**Data for processing**
^^^^^^^^

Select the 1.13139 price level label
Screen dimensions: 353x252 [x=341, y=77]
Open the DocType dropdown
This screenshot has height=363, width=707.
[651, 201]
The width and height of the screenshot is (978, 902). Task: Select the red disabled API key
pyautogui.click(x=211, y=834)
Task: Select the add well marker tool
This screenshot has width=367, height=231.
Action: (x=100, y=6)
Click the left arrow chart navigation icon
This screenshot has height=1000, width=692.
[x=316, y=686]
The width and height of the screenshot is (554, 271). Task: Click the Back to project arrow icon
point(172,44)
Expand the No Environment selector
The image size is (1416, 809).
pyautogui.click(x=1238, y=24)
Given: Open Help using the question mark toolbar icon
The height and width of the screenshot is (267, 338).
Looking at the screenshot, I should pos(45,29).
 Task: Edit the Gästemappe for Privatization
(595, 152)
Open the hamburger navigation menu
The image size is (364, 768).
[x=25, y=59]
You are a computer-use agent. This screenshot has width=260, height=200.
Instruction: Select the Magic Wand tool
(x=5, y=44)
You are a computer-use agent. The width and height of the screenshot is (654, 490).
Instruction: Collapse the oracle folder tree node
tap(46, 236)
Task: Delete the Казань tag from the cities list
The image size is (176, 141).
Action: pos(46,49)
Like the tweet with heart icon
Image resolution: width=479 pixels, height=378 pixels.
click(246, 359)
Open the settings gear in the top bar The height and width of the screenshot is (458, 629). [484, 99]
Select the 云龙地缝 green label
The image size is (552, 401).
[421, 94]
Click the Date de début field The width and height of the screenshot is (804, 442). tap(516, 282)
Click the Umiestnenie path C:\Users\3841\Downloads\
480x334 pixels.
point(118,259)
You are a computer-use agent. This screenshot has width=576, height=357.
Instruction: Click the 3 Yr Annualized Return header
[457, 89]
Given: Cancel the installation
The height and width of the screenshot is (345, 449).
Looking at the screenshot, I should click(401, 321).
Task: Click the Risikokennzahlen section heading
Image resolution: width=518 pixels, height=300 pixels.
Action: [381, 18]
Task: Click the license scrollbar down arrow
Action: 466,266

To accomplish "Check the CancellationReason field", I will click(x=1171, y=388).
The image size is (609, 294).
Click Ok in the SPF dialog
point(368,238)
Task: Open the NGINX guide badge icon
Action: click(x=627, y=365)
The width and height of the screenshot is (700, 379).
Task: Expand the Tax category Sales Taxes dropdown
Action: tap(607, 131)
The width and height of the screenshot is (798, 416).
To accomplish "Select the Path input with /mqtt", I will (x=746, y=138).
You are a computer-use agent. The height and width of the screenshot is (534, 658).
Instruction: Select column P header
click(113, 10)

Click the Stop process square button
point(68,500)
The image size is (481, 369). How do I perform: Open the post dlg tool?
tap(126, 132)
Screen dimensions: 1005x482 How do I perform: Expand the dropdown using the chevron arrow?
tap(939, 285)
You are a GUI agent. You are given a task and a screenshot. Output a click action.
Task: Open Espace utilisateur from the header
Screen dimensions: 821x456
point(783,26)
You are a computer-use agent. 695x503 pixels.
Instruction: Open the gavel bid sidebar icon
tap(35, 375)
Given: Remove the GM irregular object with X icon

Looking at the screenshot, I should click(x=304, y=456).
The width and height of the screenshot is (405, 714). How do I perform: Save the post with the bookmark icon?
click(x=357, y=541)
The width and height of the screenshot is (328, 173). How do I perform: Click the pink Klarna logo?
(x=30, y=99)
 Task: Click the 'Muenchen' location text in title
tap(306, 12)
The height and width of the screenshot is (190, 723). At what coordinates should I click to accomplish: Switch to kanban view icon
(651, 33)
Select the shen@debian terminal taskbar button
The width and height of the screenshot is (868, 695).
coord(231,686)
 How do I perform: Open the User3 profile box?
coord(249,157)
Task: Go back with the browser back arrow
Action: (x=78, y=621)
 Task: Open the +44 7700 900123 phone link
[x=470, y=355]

^^^^^^^^

Repeat, word for word, the lines above between the line holding "The image size is (552, 401)." and the line holding "Task: Click the Risikokennzahlen", inclusive; omit everything else.

The image size is (552, 401).
[421, 94]
Click the Date de début field The width and height of the screenshot is (804, 442). tap(516, 282)
Click the Umiestnenie path C:\Users\3841\Downloads\
480x334 pixels.
point(118,259)
You are a computer-use agent. This screenshot has width=576, height=357.
Instruction: Click the 3 Yr Annualized Return header
[457, 89]
Given: Cancel the installation
The height and width of the screenshot is (345, 449).
Looking at the screenshot, I should click(401, 321).
Task: Click the Risikokennzahlen section heading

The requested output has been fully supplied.